I spoke to some of the last surviving men who flew under LeMay in both theaters. They have such reverence for him. It’s really quite touching.
FP: Then what about his run with George Wallace in 1968?
Kozak: LeMay completely destroyed his reputation by running as George Wallace’s vice presidential candidate that year. Wallace was a racist, but here is the distinction: LeMay was not. He actually helped integrate the Air Force ahead of the Navy and Army in 1947 and in all of his papers and letters, there is not one derogatory comment towards any minority group – which is something that can’t be said for a lot of the top commanders in World War II, including the Commander-In-Chief, Harry Truman.
Of course, just by running with Wallace, LeMay was supporting those policies, which shows that for all his military brilliance, LeMay was a neophyte politically.
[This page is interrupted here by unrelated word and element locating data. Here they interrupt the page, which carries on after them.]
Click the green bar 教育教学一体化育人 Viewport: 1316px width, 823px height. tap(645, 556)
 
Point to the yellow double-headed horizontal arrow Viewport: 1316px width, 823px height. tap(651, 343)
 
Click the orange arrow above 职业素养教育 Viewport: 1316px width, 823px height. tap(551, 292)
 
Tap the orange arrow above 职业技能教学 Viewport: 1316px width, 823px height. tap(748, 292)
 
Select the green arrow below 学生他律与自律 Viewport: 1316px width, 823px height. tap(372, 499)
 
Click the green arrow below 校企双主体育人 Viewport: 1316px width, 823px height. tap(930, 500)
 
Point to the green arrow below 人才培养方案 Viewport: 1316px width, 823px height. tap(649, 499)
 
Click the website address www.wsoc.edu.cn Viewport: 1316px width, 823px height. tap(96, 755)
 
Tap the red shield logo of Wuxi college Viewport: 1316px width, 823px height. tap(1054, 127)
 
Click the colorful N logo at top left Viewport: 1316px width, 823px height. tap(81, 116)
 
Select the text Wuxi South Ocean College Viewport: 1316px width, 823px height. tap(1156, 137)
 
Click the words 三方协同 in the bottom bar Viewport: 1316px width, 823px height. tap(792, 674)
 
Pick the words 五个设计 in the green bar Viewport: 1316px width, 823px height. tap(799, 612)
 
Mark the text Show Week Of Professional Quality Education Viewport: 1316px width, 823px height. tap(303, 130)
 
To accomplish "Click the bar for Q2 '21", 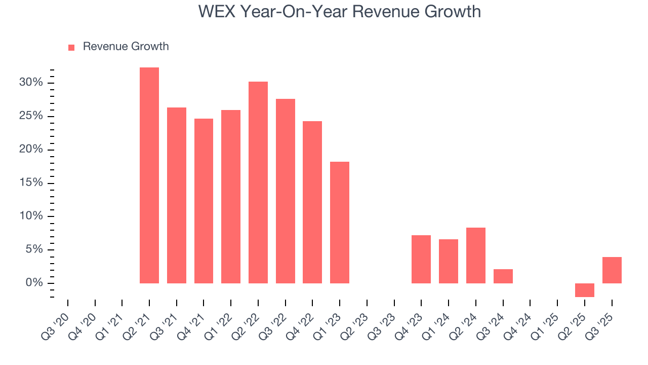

The reason LeMay ran with Wallace was because he was so angry at Lyndon Johnson for having lied to him about Vietnam that he thought he could draw more votes away from Hubert Humphry (LBJ’s Vice President) and deliver them to Richard Nixon. In truth, the only candidate LeMay wound up hurting was Wallace because he was so awful on the campaign.
FP: What do we learn from Curtis LeMay?
Kozak: First, he is not the man we were led to believe. He had an odd quirk – a radical mind rapped up in an extremely conservative personality. He was an incredibly hard worker, and he was totally devoted to his men and his country.
LeMay believed that you should always negotiate from a position of strength and he made sure that the civilian leadership in our country always had the strongest possible military in its dealings with our adversaries … and we certainly had some tough adversaries in those years, as we still do today.
He was brutally honest. After he retired, he never took a job with the defense industry because he didn’t think that was right.
Finally, here is the lesson that I learned that surprised me. I always thought that World War II was some great, global mass that swayed this way and that way and caught up everyone in its wake. But from watching LeMay I learned that one individual really could have a huge impact on the outcome. We were so fortunate to have men and women like LeMay during these dark times who stood up when we needed them most.
Thanks so much for letting me share this with you. It’s an honor to be on FrontPage.
FP: Warren Kozak, thank you for joining Frontpage Interview.